§ **What to do**
1: Print the portion of the forum thread about Earth without humans that opens with the words containing "For example, domestic" and closes with "make it huge.".
2: Continue the forum thread about Earth without humans, picking up right after its final sentence.

§ **Passage for review**
============

Nearly all species that we have domesticated will suffer ridiculous drops in
their population. Many of them would be reduced to severely reduced niches.
For example, domestic cats would have their ranges limited by winter, and have
downward pressure applied from larger predators as they rebound. On the other
hand, based on how well feral pigs are doing right now, pigs will probably
make it huge.

------
akkartik
There was a book about this a few years ago: [http://www.amazon.com/The-World-
Without-Alan-Weisman/dp/0312...](http://www.amazon.com/The-World-Without-Alan-
Weisman/dp/0312427905)

------
frm1001xplrr
"Life after People" describes this exact scenario over 20 episodes.

From
[http://en.wikipedia.org/wiki/Life_After_People](http://en.wikipedia.org/wiki/Life_After_People):
Life After People is a television series on which scientists, structural
engineers, and other experts speculate about what might become of Earth should
humanity instantly disappear. The featured experts also talk about the impact
of human absence on the environment and the vestiges of civilization thus left
behind.

------
Houshalter
Disastrous. Thousands of container ships drop their cargo into the ocean. Oil
platforms corrode and begin to leak uncontrolled. So do chemical plants all
over the world. Nuclear power plants meltdown. Huge fires in cities all over
the world burn uncontrolled, releasing tons of ash into the atmosphere in a
short time period.

============

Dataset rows
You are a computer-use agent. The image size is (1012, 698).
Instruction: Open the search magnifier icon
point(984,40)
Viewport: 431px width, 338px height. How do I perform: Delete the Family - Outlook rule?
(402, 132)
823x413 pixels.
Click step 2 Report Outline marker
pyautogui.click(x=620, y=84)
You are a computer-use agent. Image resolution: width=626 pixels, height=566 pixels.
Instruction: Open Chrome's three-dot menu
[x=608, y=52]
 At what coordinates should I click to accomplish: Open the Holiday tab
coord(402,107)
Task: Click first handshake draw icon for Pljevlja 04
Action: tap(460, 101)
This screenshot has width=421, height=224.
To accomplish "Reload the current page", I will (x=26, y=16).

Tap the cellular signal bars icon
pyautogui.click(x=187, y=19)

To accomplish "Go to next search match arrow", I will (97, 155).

============

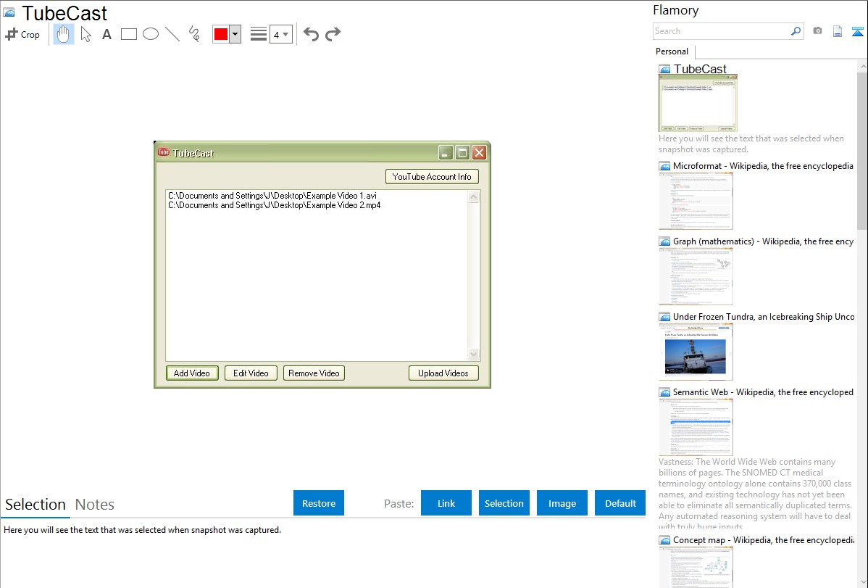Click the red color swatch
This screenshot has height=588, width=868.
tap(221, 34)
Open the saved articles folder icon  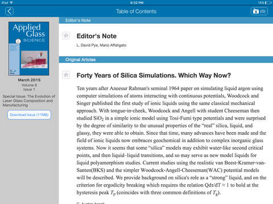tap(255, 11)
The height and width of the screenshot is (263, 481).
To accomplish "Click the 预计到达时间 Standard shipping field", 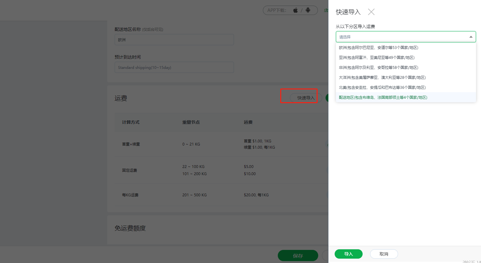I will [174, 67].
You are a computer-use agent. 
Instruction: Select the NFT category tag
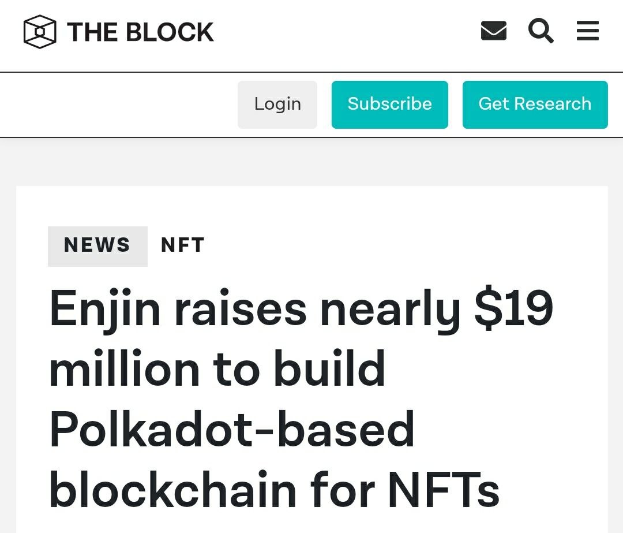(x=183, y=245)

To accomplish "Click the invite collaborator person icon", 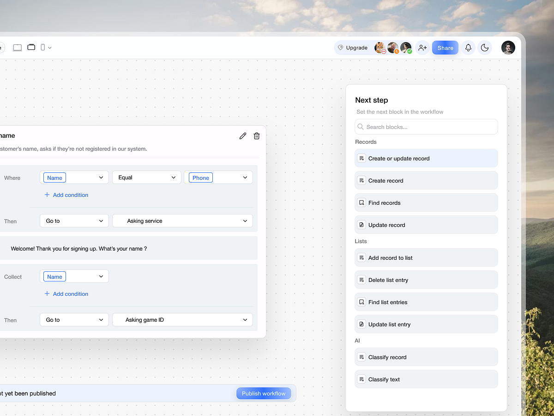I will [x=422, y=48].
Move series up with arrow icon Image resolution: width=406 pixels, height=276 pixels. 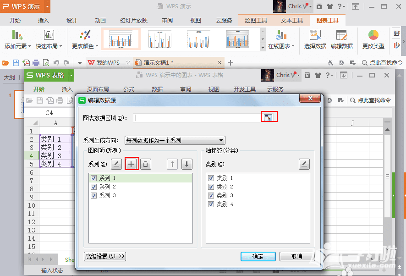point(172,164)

============

§ **Responses by item number**
1:
For example, domestic cats would have their ranges limited by winter, and have
downward pressure applied from larger predators as they rebound. On the other
hand, based on how well feral pigs are doing right now, pigs will probably
make it huge.

2:
In the long term, invasive species we've already introduced take over.
Domestic animals like cats and dogs will kill off most the wildlife before
starving to death.

------
andreasvc
[https://en.wikipedia.org/wiki/The_World_Without_Us](https://en.wikipedia.org/wiki/The_World_Without_Us)

------
lynfogeek
I just saw this video earlier today:
[http://www.dailymotion.com/video/x276y8d_et-si-l-humanite-
di...](http://www.dailymotion.com/video/x276y8d_et-si-l-humanite-
disparaissait-de-la-terre-que-se-passerait-il_news)

It makes me realize that temperature would slightly go down since we won't
heat and pollute our planet anymore!

------
acd
If humans would to perish. Animals threatened of extinction such as the
Tigers, rhinos would be saved. World fish populations and sharks would be
restored. Rain forests would be saved. The air quality of the earth would be
cleaner. Global warming would stop.

In short human sucks for most other species on earth as we behave now.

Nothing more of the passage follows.